Meltdown (The Hidden Kristof)
Nicholas Kristof looks at the mess we've got going in North Korea and considers what we can do to deal with that country as well as others that we've labeled as evil in Talking with Monsters (fully available to Times Select subscribers):
If there’s one overriding lesson from North Korea’s apparent nuclear test, it’s this: We need to negotiate directly even with hostile and brutal regimes.
It’s probably too late to clean up the mess that President Bush has made on the Korean peninsula, but there is time to apply the lesson to Syria and especially Iran — where we may soon be facing a third military conflict in a Muslim country.
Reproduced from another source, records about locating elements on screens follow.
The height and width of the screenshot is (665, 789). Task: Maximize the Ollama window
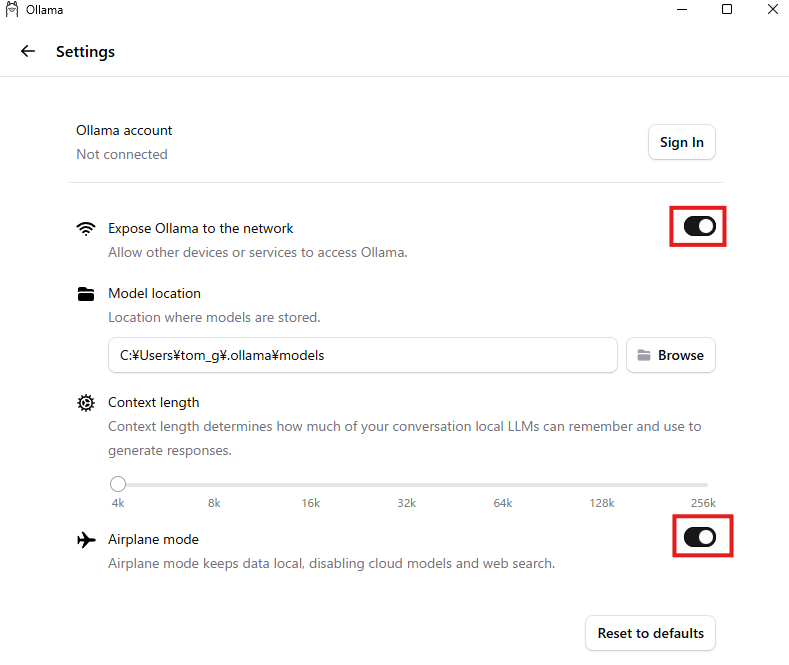point(727,10)
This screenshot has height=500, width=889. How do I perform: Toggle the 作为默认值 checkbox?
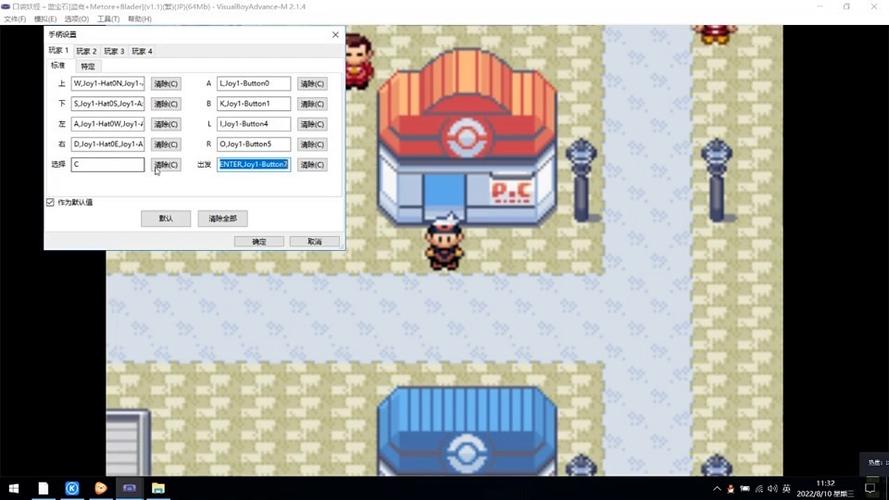point(51,202)
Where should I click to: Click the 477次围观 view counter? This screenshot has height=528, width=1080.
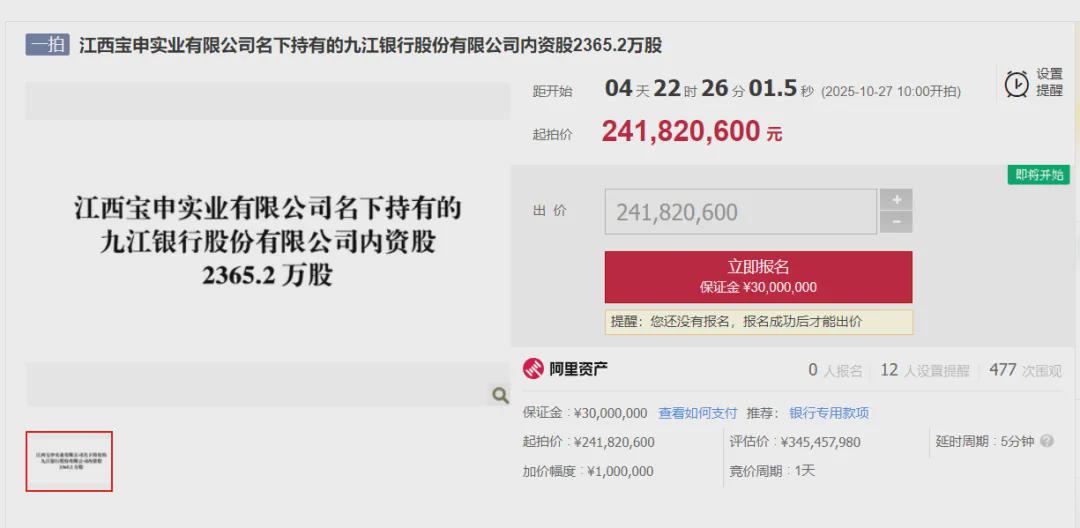(x=1024, y=370)
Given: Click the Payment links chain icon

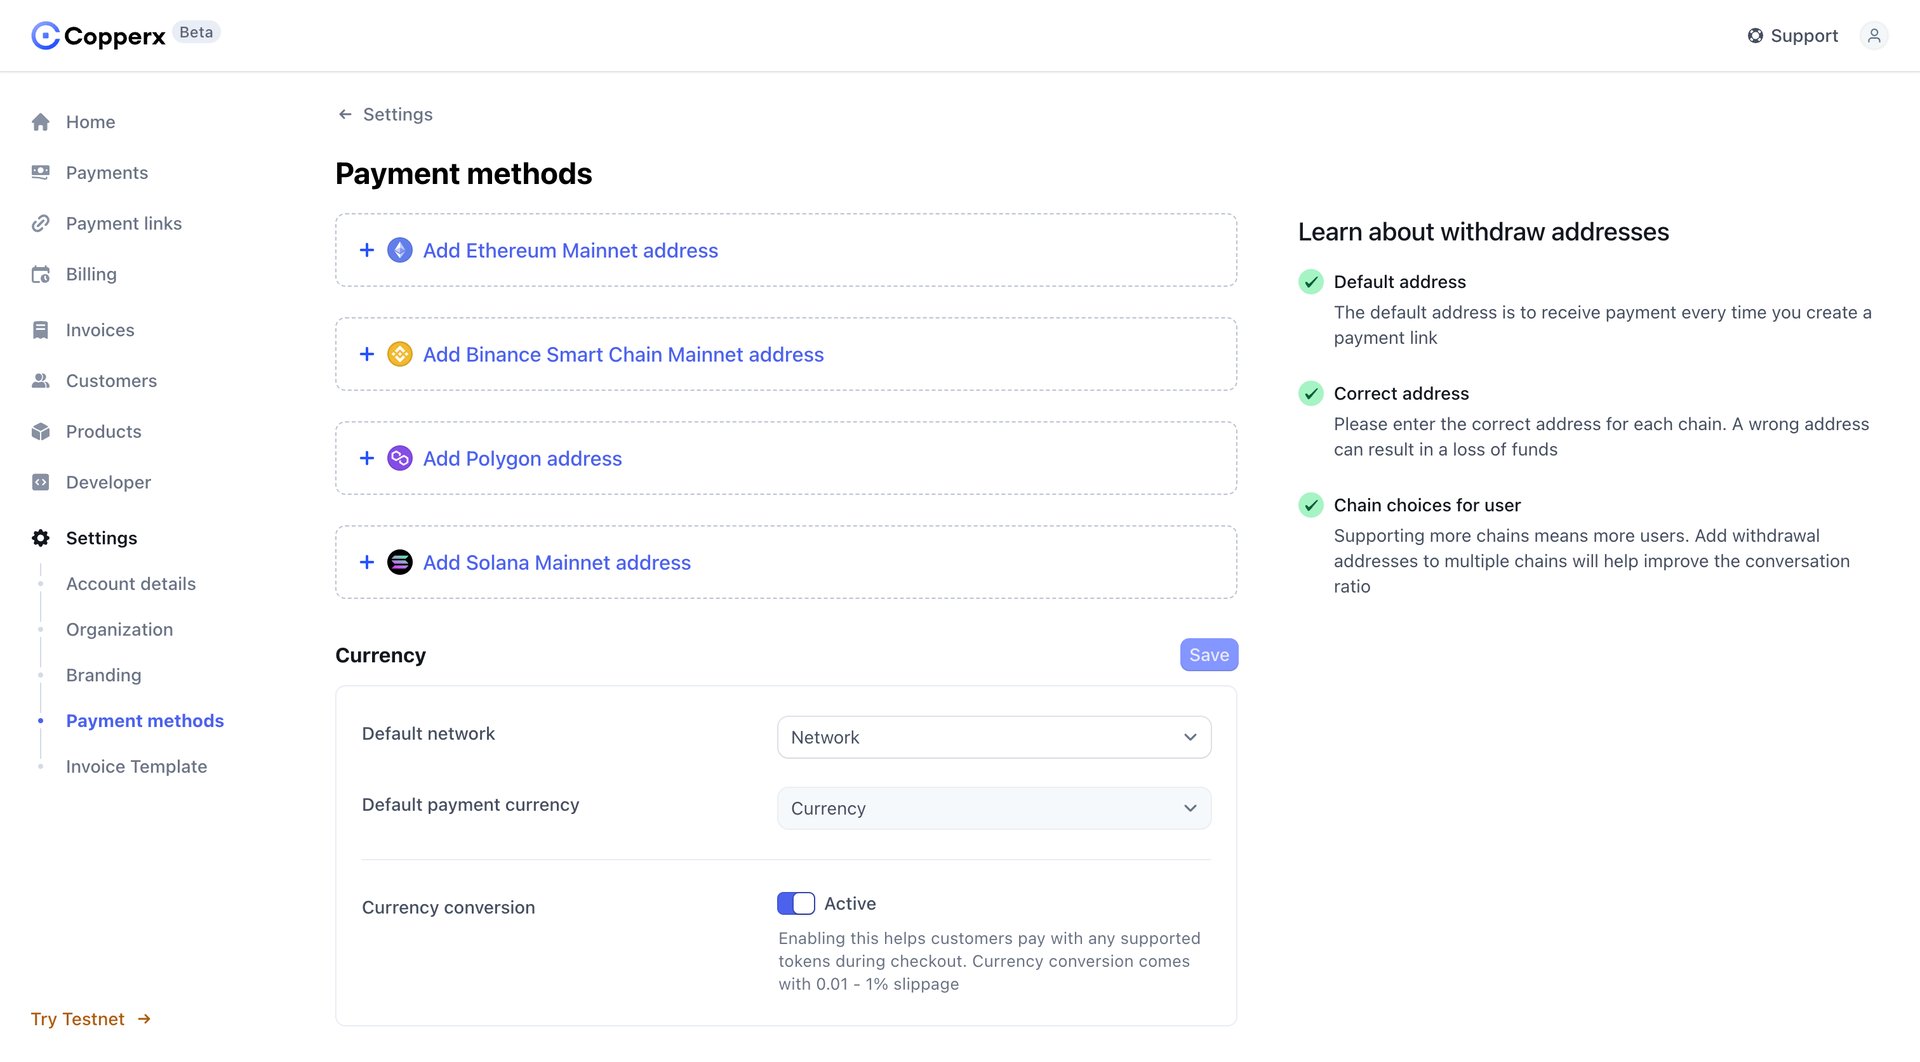Looking at the screenshot, I should pos(41,223).
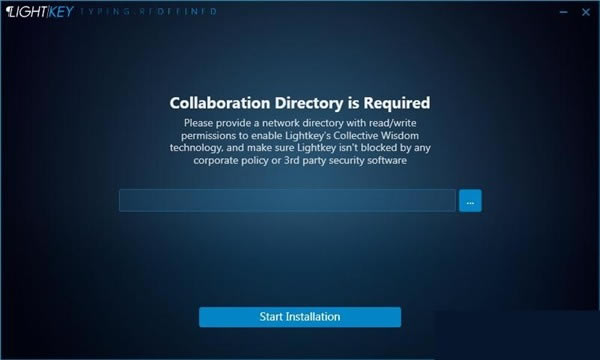
Task: Click the phrase 3rd party security software
Action: pyautogui.click(x=345, y=160)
As former Secretary of State James Baker noted in an ABC News interview on Sunday: “I believe in talking to your enemies. ... It’s not appeasement to talk to your enemies.”
[...]
The bottom line is reflected in the plutonium obtained by North Korea. Here’s the scorecard: Amount obtained during the Clinton administration, zero; amount obtained under this administration, enough for about eight nuclear weapons. (North Korea has also tried since late in the Clinton administration to enrich uranium for a separate path to nuclear weapons, but apparently still hasn’t succeeded and perhaps never will.)
“By not having any contact, we’ve lost any way of controlling or directing the outcome,” noted James Laney, a longtime Korea specialist and former ambassador to South Korea. “As this test indicates, we’re completely out of the picture.”
[...]
So what should we do?
While proceeding with U.N. resolutions, we should also talk to North Korea directly. It’s probably too late to persuade it to give up its nuclear arsenal, but it’s plausible that it would freeze plutonium production and suspend missile and nuclear tests. Those are feasible goals that China might use its leverage to help achieve.
To show that talking with enemies doesn’t mean rolling over, we can also insist on raising human rights issues. American conservatives have led the way in protesting brutality in North Korea, but the protests simply aren’t effective. The U.S. government could add to the pressure by going public with satellite images of concentration camps and publicizing other intelligence about North Korean human rights abuses.
The challenge is larger than North Korea, though — it concerns how to stand up to all of the world’s rogue regimes. Notably, in the two where Mr. Bush has tried engagement he has enjoyed bits of success. Those are Sudan and Libya.
Even though Mr. Bush says that Sudan is engaging in genocide in Darfur, we continue (quite properly) to negotiate with Khartoum — and that helped end the war between north and south Sudan, after two million deaths. Likewise, negotiations with Libya led it to give up its W.M.D. programs.
In contrast, we eschewed most direct diplomacy with North Korea and Iraq, and the result has been disastrous. So as we lurch ahead toward a showdown with Iran, let’s remember the historical evidence: We sometimes do better talking to monsters than trying to slay them or wish them away.
Kristof isn't the only one who considers the BushCo Administration's tactics with North Korea a failure -- Josh Marshall points out that "Donald Gregg, former Ambassador to South Korea and Bush's dad's National Security Advisor while he was Vice President" does as well in this WaPo PostGlobal blog post:
Why won't the Bush administration talk bilaterally and substantively with NK, as the Brits (and eventually the US) did with Libya? Because the Bush administration sees diplomacy as something to be engaged in with another country as a reward for that country's good behavior. They seem not to see diplomacy as a tool to be used with antagonistic countries or parties, that might bring about an improvement in the behaviour of such entities, and a resolution to the issues that trouble us. Thus we do not talk to Iran, Syria, Hizballah or North Korea. We only talk to our friends -- a huge mistake.
AmericaBlog's John Aravosis also notes that Gregg is no lefty leaner:
As an aside, Donald Gregg taught a graduate class I was in at Georgetown. My favorite Donald Gregg quote from class was when he told us "Oliver North's only mistake was taking too many notes." You get the picture - not exactly a flaming liberal.